Yaratıcılık insan beyninin işidir. Yaratıcılığın varlığına; anlamı kadar kapsamlı, birbirinden farklı birçok tanımla cevap verebiliriz. The Creative Brain, yaratıcılık kavramına çok daha geniş bir pencereden bakmamızı sağlayacak bir yapıt. Hayatının son yirmi yılını insan beyni üzerine çalışarak geçiren Nörolog David Eagleman, dünyadaki yaratıcı beyinleri ve onları harekete geçirenin ne olduğu konusunda kapsamlı bir araştırmaya başvurmuştur.
-.-.-
Yönerge 1
Yaratıcılık üzerine olan çalışma metnine göre yaratıcılığın varlığı neden birbirinden farklı birçok tanımla cevaplanabilir? Bir iki cümleyle açıklayın.
Yönerge 2
Yaratıcılık ve beyin üzerine olan çalışma metnini kaldığı yerden alıp sürdürün.

Derlenen malzeme
-.-.-
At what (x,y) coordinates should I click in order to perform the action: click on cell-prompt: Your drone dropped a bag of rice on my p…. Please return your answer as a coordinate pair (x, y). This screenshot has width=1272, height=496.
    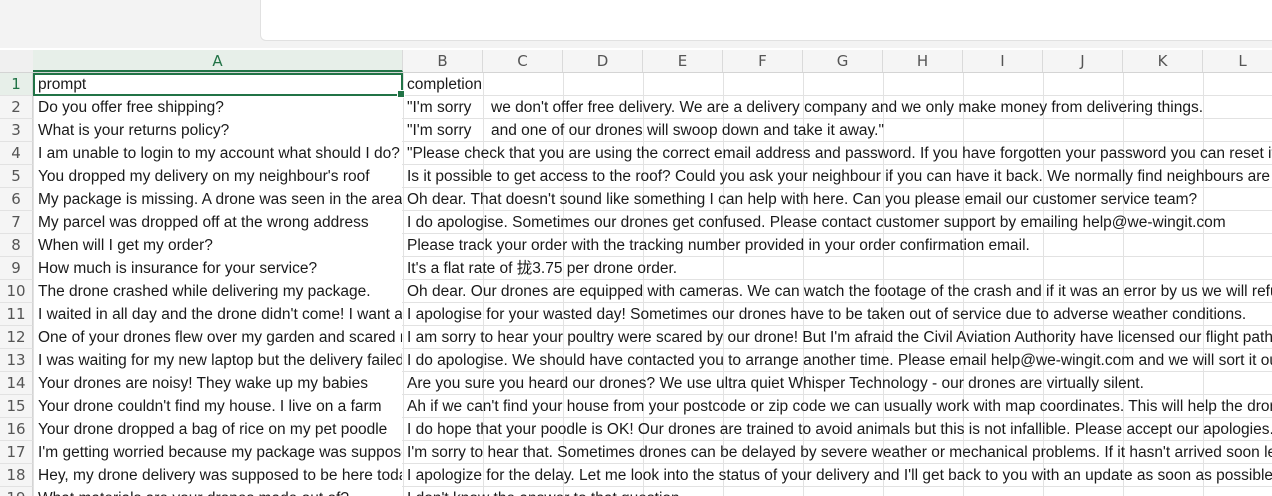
-.-.-
Alıştırma sonucu 1
Çünkü yaratıcılığın anlamı çok kapsamlıdır. Metin, yaratıcılığın varlığına anlamı kadar kapsamlı ve birbirinden farklı birçok tanımla cevap verilebileceğini söylüyor.

Alıştırma sonucu 2
Modern Dünya’yı Oluşturmak
David Eagleman, insanlığın dışındaki tüm canlılar sabit bir döngünün içerisinde yaşamaya devam ederken; insanların her geçen gün yaratıcılıklarına kapılıp, mağara boşluklarından uzay keşfine yükselişinin modern dünyayı oluşturduğu düşünüyor. Sonrasında izleyiciyi konuya dahil edebilmek adına ilk adımını atıyor.
David Eagleman, hayvanlar ve insanlar arasındaki farkı beyinlerimizin algılama (Parietal Lob) ve tepki (Frontal Lob) kısımlarının çalışma şekli üzerinden anlatmıştır.
Hayvanların beynindeki algılama ve tepki bölümleri arasında bir boşluk bulunmaz. Bir kedi elinizdeki mamayı gördüğünde sizi sorgulamadan mamaya doğru yaklaşacaktır. Fakat insanlarda durum aynı doğrultuda ilerlemez. Algılama ve tepki verme esnasında Motor Korteks dediğimiz planlı hareket edebilmemizi sağlayan bir bölüm vardır.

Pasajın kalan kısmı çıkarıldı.